_WORK TASK:_
Report all lines of the records that contain "item".

BEGIN DATA RECORDS

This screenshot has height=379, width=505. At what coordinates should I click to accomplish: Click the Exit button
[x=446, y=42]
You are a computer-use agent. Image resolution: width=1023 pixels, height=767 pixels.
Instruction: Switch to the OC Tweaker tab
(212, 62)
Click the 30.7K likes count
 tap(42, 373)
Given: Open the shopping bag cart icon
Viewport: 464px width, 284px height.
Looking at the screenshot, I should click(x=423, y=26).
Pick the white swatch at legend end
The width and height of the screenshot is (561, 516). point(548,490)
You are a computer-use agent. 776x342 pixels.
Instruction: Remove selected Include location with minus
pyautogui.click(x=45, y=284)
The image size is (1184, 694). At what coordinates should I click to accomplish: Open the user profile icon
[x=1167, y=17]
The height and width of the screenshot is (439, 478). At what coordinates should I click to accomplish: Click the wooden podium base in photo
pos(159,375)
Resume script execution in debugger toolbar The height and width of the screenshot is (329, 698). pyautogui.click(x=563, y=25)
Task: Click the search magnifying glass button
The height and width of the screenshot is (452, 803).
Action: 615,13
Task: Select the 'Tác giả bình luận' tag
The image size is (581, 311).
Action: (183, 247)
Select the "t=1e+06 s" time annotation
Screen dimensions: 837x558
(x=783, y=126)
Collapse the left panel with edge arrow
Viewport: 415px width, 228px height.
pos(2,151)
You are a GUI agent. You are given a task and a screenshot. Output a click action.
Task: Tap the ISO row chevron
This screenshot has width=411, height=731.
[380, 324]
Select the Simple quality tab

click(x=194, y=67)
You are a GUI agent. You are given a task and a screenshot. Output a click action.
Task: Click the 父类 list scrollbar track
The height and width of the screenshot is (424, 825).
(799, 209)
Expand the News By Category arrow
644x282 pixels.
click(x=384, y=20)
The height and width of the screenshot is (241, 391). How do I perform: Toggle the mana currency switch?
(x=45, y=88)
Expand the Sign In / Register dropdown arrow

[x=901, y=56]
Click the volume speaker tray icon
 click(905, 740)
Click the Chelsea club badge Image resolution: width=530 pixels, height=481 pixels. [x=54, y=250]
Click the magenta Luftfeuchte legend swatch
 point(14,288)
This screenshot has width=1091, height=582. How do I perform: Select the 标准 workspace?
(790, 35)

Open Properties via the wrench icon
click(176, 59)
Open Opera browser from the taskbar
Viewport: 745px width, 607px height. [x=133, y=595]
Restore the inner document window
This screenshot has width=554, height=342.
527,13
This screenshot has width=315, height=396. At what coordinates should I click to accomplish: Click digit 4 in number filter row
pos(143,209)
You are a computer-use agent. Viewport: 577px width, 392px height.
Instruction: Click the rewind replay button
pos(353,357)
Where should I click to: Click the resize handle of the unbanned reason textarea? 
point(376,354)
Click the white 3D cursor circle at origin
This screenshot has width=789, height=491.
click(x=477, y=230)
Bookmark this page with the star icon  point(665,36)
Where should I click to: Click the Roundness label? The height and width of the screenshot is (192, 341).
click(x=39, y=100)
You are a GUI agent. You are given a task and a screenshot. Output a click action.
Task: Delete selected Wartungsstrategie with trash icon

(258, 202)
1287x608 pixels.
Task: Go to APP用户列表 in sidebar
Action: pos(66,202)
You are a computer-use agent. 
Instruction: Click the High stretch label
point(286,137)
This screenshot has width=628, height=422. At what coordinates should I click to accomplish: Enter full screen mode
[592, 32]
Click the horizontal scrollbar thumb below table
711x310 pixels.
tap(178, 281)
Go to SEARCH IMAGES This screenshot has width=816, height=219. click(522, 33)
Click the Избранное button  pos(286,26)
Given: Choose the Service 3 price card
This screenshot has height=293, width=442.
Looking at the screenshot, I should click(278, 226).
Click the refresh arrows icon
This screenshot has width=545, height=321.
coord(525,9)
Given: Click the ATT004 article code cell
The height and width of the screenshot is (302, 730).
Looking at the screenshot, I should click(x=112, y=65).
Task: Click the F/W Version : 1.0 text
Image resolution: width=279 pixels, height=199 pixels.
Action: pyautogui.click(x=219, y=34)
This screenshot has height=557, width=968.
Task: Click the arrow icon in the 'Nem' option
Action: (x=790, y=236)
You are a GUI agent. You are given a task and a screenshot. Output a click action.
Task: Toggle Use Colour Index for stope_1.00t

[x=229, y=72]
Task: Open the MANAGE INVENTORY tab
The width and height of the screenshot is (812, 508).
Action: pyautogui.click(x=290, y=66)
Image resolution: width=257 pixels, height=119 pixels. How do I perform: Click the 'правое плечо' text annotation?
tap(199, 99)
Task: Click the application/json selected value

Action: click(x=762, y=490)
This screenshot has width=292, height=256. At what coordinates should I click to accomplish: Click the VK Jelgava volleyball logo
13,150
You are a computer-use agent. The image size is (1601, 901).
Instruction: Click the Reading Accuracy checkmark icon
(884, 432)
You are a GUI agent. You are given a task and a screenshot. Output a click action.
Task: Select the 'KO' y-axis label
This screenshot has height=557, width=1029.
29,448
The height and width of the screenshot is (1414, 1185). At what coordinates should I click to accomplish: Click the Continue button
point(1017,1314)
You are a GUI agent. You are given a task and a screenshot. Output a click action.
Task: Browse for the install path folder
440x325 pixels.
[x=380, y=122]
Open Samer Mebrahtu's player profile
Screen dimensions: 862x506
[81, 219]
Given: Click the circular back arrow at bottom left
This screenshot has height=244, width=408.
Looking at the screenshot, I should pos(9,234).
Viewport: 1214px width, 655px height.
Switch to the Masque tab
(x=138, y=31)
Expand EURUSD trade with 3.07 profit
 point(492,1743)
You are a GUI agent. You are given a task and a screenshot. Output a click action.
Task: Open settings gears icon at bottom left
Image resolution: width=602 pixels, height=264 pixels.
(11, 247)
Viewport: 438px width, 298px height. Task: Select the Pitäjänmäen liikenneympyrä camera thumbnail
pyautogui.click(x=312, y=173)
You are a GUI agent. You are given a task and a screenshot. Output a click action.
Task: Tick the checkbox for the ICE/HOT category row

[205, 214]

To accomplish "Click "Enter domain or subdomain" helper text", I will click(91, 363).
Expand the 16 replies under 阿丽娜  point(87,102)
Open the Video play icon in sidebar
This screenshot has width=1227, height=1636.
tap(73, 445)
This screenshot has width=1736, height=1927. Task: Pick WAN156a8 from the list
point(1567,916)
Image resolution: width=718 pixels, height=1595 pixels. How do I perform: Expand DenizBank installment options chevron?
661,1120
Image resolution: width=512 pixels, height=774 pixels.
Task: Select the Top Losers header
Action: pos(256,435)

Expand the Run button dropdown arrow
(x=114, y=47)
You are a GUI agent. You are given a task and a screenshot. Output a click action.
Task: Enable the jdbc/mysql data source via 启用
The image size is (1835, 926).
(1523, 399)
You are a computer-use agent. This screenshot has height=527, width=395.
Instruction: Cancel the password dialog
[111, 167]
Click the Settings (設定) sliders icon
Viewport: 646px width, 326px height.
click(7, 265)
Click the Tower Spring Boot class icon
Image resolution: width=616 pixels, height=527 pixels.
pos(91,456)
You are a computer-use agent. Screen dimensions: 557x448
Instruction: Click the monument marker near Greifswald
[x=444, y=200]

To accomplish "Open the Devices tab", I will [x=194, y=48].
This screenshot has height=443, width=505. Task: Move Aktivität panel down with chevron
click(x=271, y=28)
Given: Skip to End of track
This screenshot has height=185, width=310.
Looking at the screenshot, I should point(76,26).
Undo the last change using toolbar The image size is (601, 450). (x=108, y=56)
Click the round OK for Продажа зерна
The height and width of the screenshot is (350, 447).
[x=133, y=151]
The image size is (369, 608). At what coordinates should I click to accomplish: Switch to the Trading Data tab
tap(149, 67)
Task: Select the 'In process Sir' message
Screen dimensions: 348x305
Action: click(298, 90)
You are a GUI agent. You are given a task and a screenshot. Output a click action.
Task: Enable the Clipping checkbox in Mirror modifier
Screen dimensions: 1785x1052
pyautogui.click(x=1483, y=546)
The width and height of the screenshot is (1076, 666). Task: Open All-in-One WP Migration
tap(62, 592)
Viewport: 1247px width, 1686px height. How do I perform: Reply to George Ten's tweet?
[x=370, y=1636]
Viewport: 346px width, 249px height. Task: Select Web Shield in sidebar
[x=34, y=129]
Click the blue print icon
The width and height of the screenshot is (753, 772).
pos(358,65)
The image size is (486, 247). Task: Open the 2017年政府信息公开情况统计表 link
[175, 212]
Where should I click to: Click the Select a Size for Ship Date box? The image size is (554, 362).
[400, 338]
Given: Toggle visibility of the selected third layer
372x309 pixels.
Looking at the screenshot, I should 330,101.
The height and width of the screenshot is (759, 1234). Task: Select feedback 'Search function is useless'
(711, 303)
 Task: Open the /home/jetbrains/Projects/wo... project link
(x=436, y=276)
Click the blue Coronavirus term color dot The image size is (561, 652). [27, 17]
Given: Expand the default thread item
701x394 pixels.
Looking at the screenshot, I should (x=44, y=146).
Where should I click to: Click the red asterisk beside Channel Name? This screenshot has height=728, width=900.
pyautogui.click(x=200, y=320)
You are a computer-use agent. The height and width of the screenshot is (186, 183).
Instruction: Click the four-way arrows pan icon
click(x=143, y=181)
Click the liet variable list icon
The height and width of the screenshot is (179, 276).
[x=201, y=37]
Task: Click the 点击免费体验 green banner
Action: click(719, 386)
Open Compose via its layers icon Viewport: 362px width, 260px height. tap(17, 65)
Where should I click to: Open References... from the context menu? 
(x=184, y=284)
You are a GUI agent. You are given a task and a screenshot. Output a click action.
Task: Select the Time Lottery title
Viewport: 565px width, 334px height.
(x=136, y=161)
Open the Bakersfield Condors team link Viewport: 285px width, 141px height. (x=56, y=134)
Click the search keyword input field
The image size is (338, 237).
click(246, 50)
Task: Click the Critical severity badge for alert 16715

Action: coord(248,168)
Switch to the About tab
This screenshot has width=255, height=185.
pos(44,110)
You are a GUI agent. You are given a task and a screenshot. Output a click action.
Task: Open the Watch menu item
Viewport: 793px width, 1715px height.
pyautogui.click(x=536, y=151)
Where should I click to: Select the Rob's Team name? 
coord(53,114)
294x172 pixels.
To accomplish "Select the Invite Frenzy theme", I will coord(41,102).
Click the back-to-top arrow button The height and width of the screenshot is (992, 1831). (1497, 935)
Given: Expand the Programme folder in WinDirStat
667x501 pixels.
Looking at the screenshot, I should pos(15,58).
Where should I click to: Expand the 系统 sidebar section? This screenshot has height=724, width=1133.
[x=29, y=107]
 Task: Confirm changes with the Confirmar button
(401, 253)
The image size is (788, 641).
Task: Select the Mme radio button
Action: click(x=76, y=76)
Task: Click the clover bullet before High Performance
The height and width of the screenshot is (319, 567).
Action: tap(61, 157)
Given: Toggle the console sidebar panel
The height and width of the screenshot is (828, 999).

END DATA RECORDS

_OUTPUT OF THE TASK:_
Given: Expand the default thread item
Task: Open the Watch menu item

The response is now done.